Tuesday, February 23, 2021

Napoleonics: Russia versus France

 This past Saturday I got to meet my friend Abel and engage in a first play of Song of Drums and Shakos: Large Battles. We had settled on a structure of two 40x40mm stands of soldiers per battalion and regiment and a single cannon of course. 

I did not have the models to make the brigade as it was detailed in the rules so I had to make shift. My opponent had to use a British cannon crew, shameful!

Here we see a view of the Russian lines from the East. In the far back is a battalion of Jagers on the hill with LineInfantry moving to support. They are opposed by French light infantry and line infantry.

A view of the Chasser a Cheval from the French side. Thankfully they spent most of the battle unsure of their course and in the rear of the enemy lines. 

An overview of the battle early on. The Russian lines (to your left) have lost one battalion of Grenadiers but continue to march on the enemy none the less even under artillery barrage. 

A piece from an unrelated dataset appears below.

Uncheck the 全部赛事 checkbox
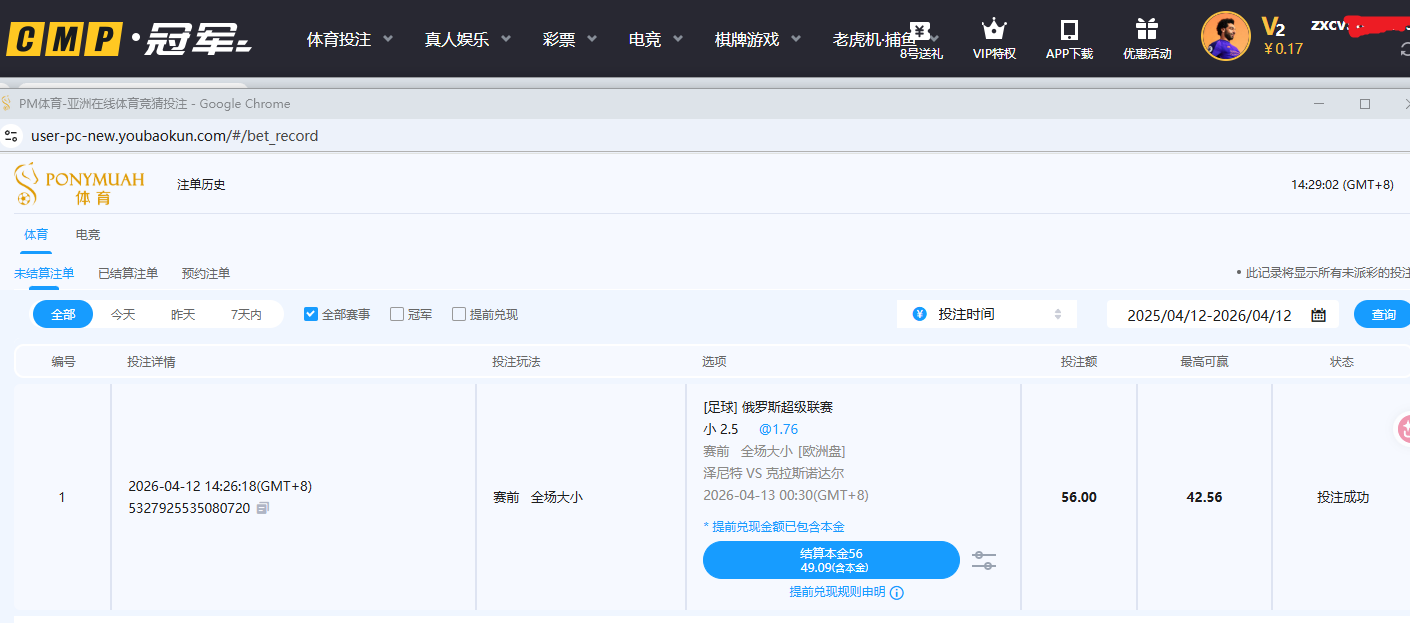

A view from the French General's point of view. In the trees to the left are Line Infantry supported by more of the same. Grenadiers to the right are about to make a brave assault on enemy to try to roll up the line into their cavalry. 

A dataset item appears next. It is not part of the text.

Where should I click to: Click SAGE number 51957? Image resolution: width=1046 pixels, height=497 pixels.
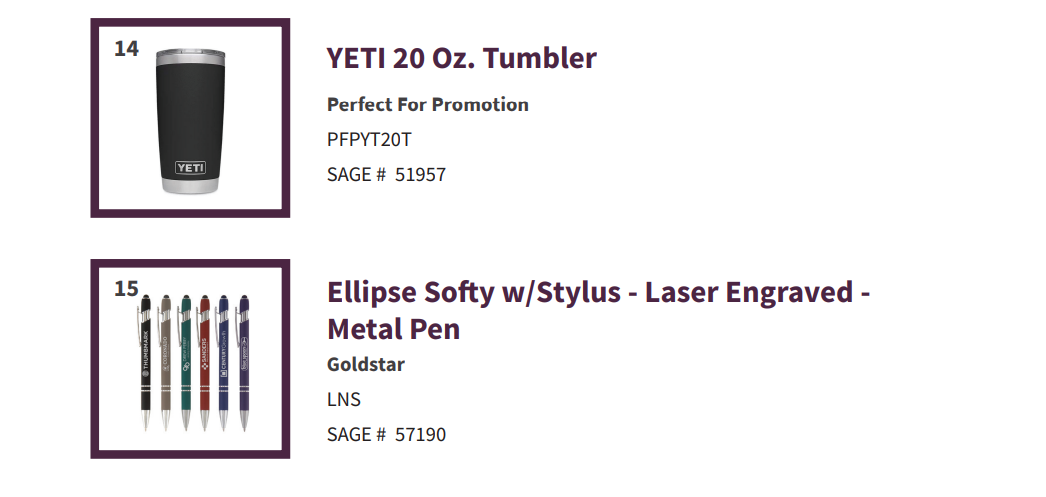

A view of the early battle, you can see the Chasseur a Cheval in the rear while the infantry engaged. The cannon made several barrages through the battle but was mostly ineffective. 

A close up of the cannon firing a barrage.

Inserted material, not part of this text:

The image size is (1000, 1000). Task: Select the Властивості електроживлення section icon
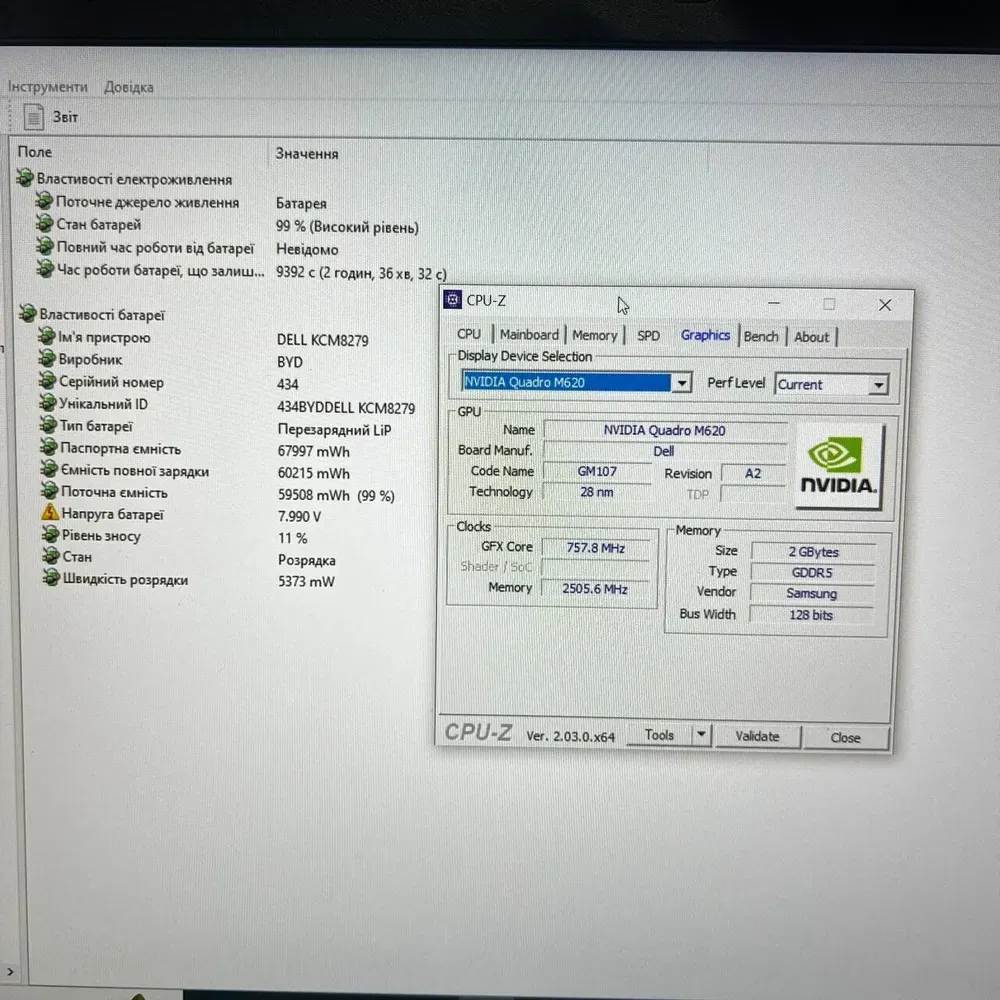(25, 179)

Another angle of an earlier photo. You can see my general in the middle holding command of the brigade fearlessly while the French general mostly yelled orders from his back line. 

I was surprised how well the rules played in relation to how they read. I am by no means an expert of anything at all but they read very, well, very blandly but in execution played well and with excitement. The proximity rule is FANTASTIC and I cannot express how valuable it is to create the spirit of the period well. Also the forces were slightly unbalanced by numbers but in rules the French were more powerful soldiers, as they should have been. The saving grace of my battle was that the Russians were respectably represented with the "Drilled" rule allowing me to recover the disorder while close to the foe.

I did lose the battle, it was close though. Frankly I lost the battle on my own turn with a failed contact with the enemy on the West hill. It gave me 1 disorder that pushed me into shaken and moved me into 3 Divisional Break Points thus ending the game at the end of my turn. 

I am already painting more of my many Russian soldiers though and look forward to another game soon!